QuerySets of various models

In general, the first thing we try to do to reduce the load time of a page in Django is to reduce the number of queries we are making to the database. This often has the greatest impact, sometimes orders of magnitude greater than other improvements.

One problem I recently hit with a specific set of pages was that there are potentially seven different models that may have zero or more items for a given request. This could mean we do seven queries that are all empty.

These are for all distinct models, but in this case, they are used for the same purpose, and this case, we always need all of them, if there are any relevant records. Whilst there are seven models, there may be more in the future.
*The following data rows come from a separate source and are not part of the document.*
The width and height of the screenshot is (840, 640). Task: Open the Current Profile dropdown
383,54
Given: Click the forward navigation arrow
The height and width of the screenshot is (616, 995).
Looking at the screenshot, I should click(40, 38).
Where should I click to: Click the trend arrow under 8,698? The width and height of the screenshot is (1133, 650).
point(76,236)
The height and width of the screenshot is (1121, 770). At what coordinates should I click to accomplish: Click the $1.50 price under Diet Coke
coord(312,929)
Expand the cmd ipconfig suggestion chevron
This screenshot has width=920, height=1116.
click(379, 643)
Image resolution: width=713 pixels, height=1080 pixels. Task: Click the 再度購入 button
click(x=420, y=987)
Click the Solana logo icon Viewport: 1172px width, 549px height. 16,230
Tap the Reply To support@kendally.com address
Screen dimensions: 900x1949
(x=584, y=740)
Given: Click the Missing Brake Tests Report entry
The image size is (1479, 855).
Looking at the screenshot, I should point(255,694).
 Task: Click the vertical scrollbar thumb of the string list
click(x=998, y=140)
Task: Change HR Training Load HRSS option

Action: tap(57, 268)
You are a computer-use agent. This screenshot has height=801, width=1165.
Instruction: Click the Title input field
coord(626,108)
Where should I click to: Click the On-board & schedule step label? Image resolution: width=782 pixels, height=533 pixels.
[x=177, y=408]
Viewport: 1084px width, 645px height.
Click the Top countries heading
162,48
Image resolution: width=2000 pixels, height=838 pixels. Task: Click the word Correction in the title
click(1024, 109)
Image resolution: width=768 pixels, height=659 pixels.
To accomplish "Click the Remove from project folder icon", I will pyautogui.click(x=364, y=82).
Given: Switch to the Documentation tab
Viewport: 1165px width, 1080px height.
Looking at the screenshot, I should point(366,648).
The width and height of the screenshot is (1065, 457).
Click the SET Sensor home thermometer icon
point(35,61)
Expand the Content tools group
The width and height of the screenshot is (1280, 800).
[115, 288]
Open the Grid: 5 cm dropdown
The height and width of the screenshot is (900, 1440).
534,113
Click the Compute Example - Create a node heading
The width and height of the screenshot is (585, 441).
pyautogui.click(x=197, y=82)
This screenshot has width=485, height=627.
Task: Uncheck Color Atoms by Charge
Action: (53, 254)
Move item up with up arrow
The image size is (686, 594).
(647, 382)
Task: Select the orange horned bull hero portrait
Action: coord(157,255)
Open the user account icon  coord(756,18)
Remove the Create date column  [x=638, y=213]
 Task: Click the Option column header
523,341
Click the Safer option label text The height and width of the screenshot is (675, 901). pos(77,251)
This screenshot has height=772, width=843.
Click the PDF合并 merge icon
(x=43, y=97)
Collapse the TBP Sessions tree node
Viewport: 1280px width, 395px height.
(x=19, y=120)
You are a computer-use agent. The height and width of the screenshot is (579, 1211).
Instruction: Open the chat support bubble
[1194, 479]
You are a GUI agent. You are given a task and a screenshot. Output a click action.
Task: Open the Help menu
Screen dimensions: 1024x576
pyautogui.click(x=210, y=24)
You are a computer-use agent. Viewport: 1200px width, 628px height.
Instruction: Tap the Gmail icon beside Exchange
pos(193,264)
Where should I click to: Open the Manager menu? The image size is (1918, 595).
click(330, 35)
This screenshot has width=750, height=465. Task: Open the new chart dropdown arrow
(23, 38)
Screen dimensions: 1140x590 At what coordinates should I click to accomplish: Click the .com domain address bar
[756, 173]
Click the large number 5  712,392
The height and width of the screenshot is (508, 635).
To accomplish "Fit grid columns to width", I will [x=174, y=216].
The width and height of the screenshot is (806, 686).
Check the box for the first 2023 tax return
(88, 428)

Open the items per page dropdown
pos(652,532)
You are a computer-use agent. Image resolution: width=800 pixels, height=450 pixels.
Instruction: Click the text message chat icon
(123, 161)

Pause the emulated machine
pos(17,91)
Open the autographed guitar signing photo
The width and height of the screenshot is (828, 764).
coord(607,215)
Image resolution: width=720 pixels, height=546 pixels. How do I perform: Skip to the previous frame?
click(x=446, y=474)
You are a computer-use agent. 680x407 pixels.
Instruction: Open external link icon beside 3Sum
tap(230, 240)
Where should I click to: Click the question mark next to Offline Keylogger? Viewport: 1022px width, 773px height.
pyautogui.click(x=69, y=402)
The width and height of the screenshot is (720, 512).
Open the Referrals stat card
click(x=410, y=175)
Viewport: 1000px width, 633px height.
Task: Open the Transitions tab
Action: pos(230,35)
Each of these models has a specific method, that validates some data against the rules that are applicable to that model, and the stored attributes. But each model has a different set of attributes, and future models will more than likely have different attributes.

There are at least three different ways we could have solved this problem. It turns out we have solved similar problems in the past the first two ways, and the third one is the one I’ve used in this case.


Solution 1: Store all data in the same model, and use a JSON field to store the attributes specific to this “class”.

This also requires a “type” field of some sort. Then, when loading data, we have the model use this type field to work out which attributes should apply.

This has a bunch of problems. First and foremost is that it becomes far more difficult to get the database (postgres, in this case) to apply integrity constraints. It’s not impossible, but it is much harder to read a constraint that checks a field and performs a JSON expression constraint. Changing a constraint, assuming it’s done using a check constraint and not a trigger, is still possible, but is likely to be harder to understand.

Secondly, it no longer becomes “automatic” to get Django Model Form support. It’s not impossible to use a Django Model Form, but you need to work a bit harder to get the initial data in, and ensure that the cleaned data for the fields is applied to the JSON field correctly.

Finally, as hinted above, using a “type” field means the logic for building the checks is more complex, unless you use class swizzling and proxy models or similar to have a different class for each type value. If an instance was accidentally updated to the wrong type, then all sorts of things could go wrong.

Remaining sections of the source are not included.